Thursday, April 26, 2012

FOXNews.com: GOP, Obama in Student Loan Battle

FOXNews.com
FOX News Channel - We Report. You Decide. // via fulltextrssfeed.com
GOP, Obama in Student Loan Battle
Apr 26th 2012, 21:43

President Obama's push to hold down interest rates on federal student loans has rapidly turned into an election-year standoff -- as congressional Republicans counter-punch with their own debt-relief plan and accuse the president of exploiting the issue for his reelection campaign. 

The latest GOP play has been to call on the president to reimburse taxpayers for this week's college tour, where he touted his student loan plan. 

House Speaker John Boehner said Thursday the president's trip to three big universities in swing states were obvious campaign stops and that his efforts to make the loan rate a campaign issue is "pathetic." Boehner said it makes the most powerful office in the world look "smaller."

"The emperor has no clothes," Boehner, R-Ohio, said ahead of a House vote Friday on the issue.

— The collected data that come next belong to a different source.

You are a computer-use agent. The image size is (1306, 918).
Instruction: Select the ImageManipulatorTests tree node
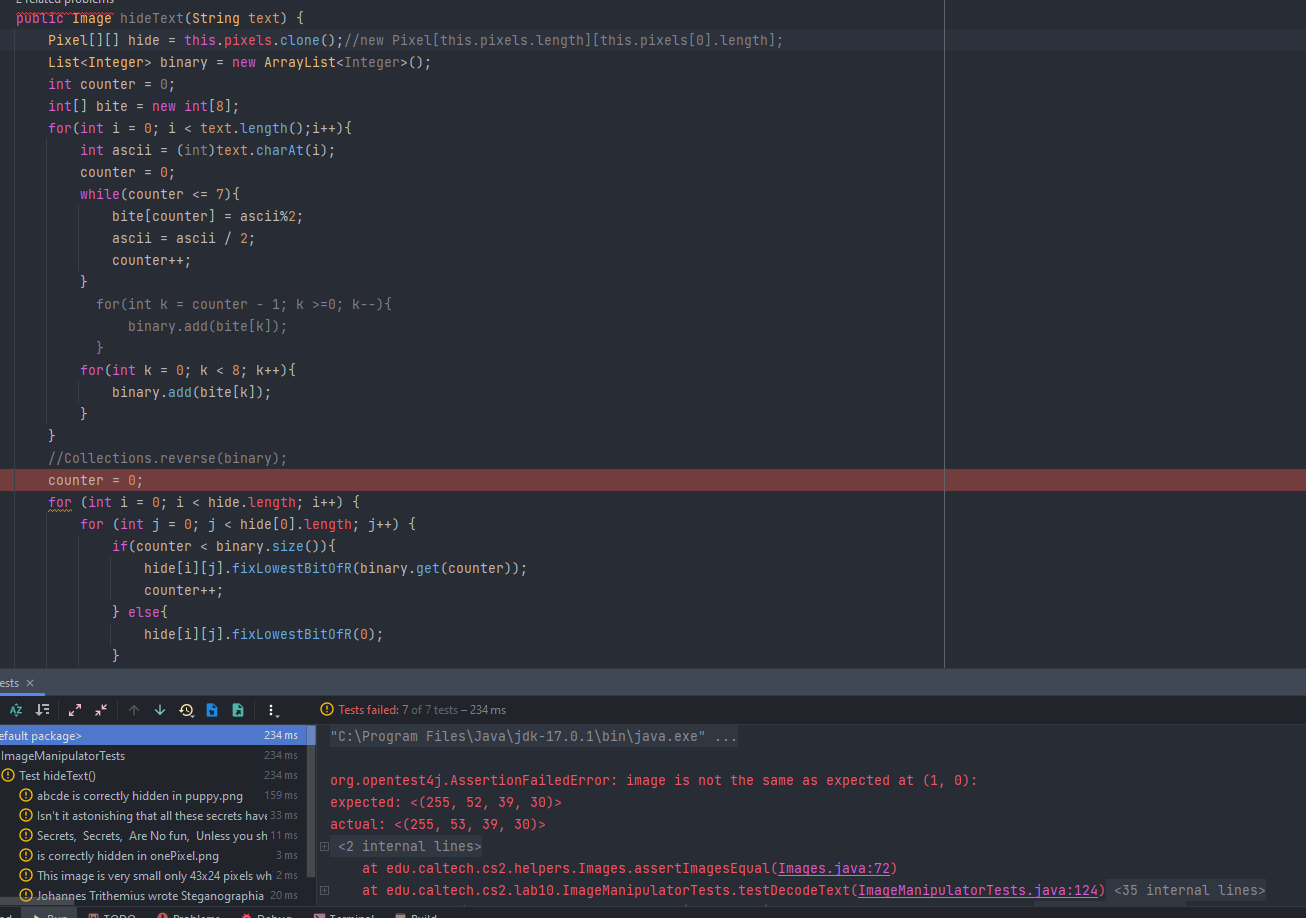tap(63, 756)
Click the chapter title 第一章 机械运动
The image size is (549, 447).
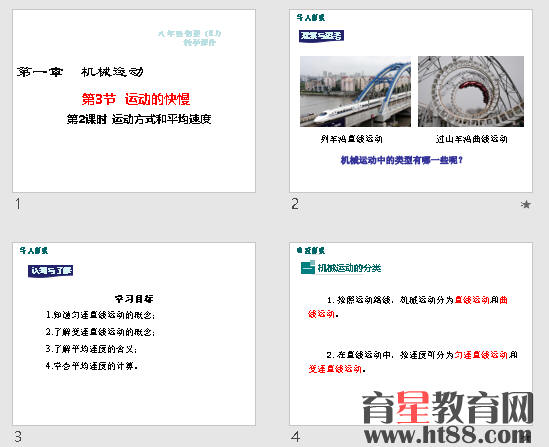coord(80,72)
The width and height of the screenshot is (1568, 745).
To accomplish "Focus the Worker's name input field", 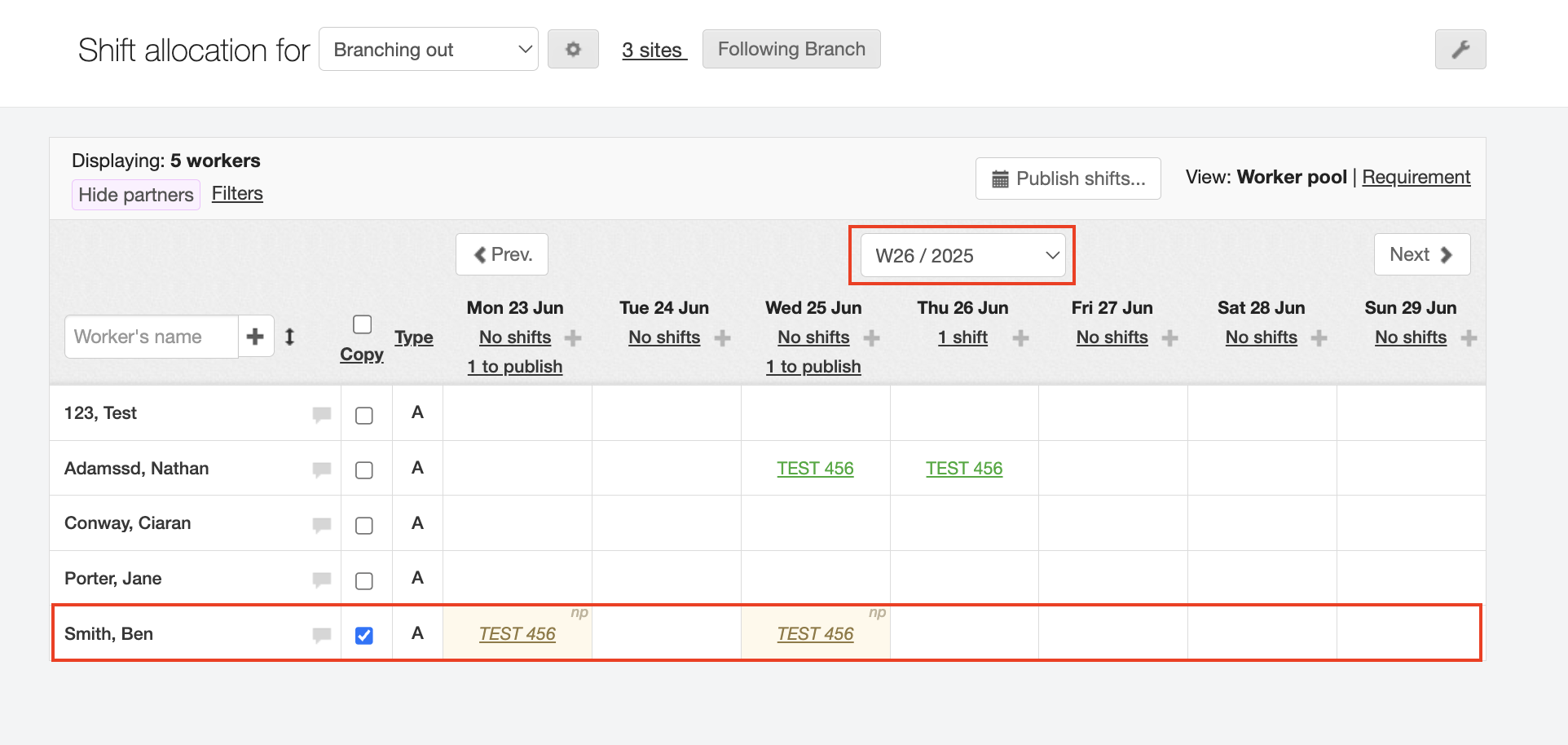I will click(152, 337).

House Republicans have introduced their own loan-extension bill, and propose paying for it with money from the federal health care overhaul. The plan would extend the 3.4 percent rate for one year on the undergraduate Stafford Direct Loans and cost $5.9 billion. The rate would revert back to 6.8 percent without intervention.

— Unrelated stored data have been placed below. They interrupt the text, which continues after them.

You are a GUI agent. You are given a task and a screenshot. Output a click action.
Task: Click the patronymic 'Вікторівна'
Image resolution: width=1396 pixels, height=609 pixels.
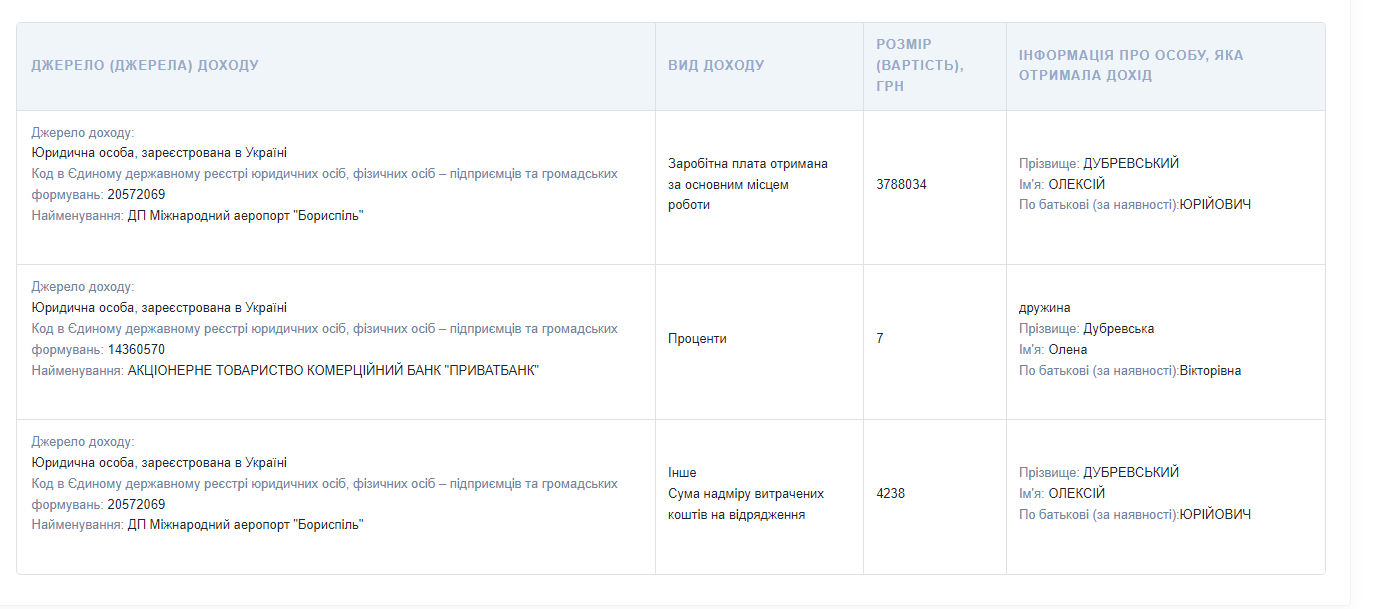pyautogui.click(x=1210, y=371)
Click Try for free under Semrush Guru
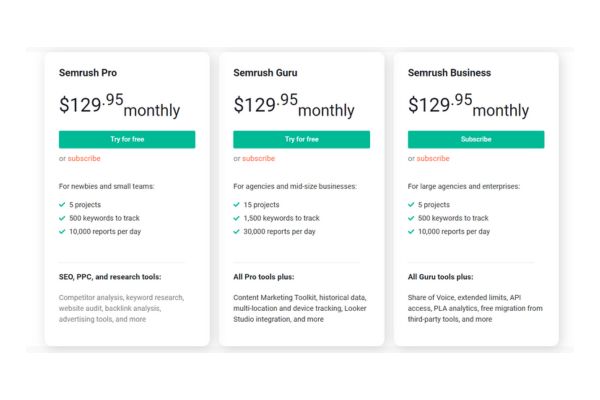The image size is (600, 400). pos(302,139)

The GOP's Student Interest Rate Reduction Act would take some of the estimated $9 billion Democrats diverted from college financial aid funding in 2010 to pay for the president's health care law and apply the money as a stopgap measure to prevent the rate increase.

The money, more specifically, created the Prevention and Public Health Fund for prevention, wellness and public-health activities. It is administered by Secretary of Health and Human Services Kathleen Sebelius, who has full discretion on how to spend the money.

But the Obama administration appeared to reject the Republicans' proposal. 

Sebelius testified Thursday on Capitol Hill that the GOP plan to strip the fund would "doom future generations to pay higher and higher health bills and get mediocre results."

White House spokesman Nick Papas told Fox News the administration is not in favor of taking funds out of the president's health care law to pay for this student loan deal.

So even if the House passes this Friday, both sides will still be far from a deal.

"This is no time to re-fight old political battles," Papas said. "We should be able to work together to find offsets that don't penalize middle-class families or undermine efforts to help more Americans stay healthy."

Republicans have also argued Obama's economic policies have resulted in roughly 50 percent of recent college graduates in America either unemployed or underemployed -- in part because the health care law is making it harder for small businesses to hire new workers.

Boehner's suggestion that the president reimburse his travel expenses followed a similar letter Wednesday from the Republican National Committee to the Government Accountability Office.

"Throughout his administration, but particularly in recent weeks, President Obama has been passing off campaign travel as 'official events,' thereby allowing taxpayers, rather than his campaign, to pay for his reelection efforts,'' wrote committee Chairman Reince Priebus.

The White House, though, described the trips as part of Obama's "official responsibility" to hear from students and discuss how to stop interest rates from doubling in July.

At one the college stops, the University of Iowa, Obama indirectly misquoted GOP Rep. Todd Akin, also a Senate candidate.

"You've got one member of Congress who compared these student loans, I am not kidding here, to a stage three cancer of socialism.Stage three cancer.I don't know where to start. What are you talking about?"

Akin, R-Mo., was quotes in a local newspaper as saying, "America has got the equivalent of the stage three cancer of socialism because the federal government is tampering in all kinds of stuff it has no business tampering in."

Akin said later: "With all due respect, the president misquoted me.  I was not saying that student loans are a cancer.I referred to the policies where there is a government takeover of private industries."

I suspect the president was given a misquotation of what I actually said, but I am sure we have a fundamental disagreement on the role of government and what constitutes socialism regarding current public policy."